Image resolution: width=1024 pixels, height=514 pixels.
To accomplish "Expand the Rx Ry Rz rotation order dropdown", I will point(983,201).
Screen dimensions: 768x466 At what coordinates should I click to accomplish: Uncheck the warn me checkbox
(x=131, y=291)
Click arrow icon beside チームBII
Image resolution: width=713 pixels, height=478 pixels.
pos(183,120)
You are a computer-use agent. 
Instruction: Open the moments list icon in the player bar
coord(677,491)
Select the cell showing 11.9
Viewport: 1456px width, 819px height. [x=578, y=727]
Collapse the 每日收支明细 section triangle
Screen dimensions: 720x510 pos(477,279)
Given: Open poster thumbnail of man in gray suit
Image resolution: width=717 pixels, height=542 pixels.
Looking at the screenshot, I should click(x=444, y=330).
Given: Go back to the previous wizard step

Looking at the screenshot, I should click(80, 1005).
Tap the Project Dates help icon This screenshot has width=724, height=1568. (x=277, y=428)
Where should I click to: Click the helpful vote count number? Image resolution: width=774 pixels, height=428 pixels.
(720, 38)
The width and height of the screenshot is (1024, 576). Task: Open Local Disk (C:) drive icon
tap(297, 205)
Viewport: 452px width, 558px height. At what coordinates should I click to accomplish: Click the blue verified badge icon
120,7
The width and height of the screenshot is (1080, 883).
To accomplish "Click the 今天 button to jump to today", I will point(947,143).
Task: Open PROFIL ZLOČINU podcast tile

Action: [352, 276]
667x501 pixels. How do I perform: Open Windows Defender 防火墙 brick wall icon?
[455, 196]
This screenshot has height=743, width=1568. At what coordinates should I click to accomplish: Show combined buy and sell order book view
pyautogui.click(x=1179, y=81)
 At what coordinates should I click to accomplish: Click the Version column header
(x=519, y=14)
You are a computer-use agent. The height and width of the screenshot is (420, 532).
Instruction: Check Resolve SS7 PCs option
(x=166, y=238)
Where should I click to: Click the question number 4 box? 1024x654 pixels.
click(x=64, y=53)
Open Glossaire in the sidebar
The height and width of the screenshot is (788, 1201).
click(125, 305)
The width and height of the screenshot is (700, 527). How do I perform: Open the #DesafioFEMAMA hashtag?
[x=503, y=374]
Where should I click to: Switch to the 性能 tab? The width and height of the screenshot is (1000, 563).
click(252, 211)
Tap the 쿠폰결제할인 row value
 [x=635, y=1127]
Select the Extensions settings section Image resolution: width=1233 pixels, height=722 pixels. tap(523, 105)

----------------

(What you are asked to do): Return every line in the records that includes the string "will".

(Result):
To accomplish "Expand the Rx Ry Rz rotation order dropdown", I will point(983,201).
To accomplish "Click the 今天 button to jump to today", I will point(947,143).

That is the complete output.